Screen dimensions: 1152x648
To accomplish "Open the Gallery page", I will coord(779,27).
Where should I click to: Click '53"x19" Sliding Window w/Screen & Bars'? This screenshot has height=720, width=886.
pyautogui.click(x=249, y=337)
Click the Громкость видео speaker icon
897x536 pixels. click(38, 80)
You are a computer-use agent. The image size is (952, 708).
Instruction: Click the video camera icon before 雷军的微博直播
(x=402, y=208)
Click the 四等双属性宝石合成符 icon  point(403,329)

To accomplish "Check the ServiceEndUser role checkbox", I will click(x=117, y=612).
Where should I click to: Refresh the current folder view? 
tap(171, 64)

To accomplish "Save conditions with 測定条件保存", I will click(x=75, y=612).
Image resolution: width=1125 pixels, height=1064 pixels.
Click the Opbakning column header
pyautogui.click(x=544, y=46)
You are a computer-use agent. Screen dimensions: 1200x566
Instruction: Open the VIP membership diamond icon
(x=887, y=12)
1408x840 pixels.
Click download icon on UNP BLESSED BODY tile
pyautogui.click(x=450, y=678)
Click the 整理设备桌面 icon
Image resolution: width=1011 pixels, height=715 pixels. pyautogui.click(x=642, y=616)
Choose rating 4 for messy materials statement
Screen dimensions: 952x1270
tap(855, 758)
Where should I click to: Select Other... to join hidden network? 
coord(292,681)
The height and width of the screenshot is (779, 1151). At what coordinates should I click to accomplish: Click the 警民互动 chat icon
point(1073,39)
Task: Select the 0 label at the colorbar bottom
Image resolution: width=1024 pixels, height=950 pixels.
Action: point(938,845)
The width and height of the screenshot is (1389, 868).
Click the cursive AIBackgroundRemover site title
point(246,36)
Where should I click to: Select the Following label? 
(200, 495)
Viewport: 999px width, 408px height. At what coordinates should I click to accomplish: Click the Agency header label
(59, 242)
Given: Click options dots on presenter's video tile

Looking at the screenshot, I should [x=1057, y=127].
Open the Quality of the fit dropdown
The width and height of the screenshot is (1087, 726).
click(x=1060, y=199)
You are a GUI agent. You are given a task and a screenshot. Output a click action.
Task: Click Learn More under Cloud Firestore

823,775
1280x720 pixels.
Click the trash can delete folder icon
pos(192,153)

WHAT YOU NEED TO DO: For the records above, how many lines contain the word "computer"? Reply with the number only.

COMPLETED TASK: 2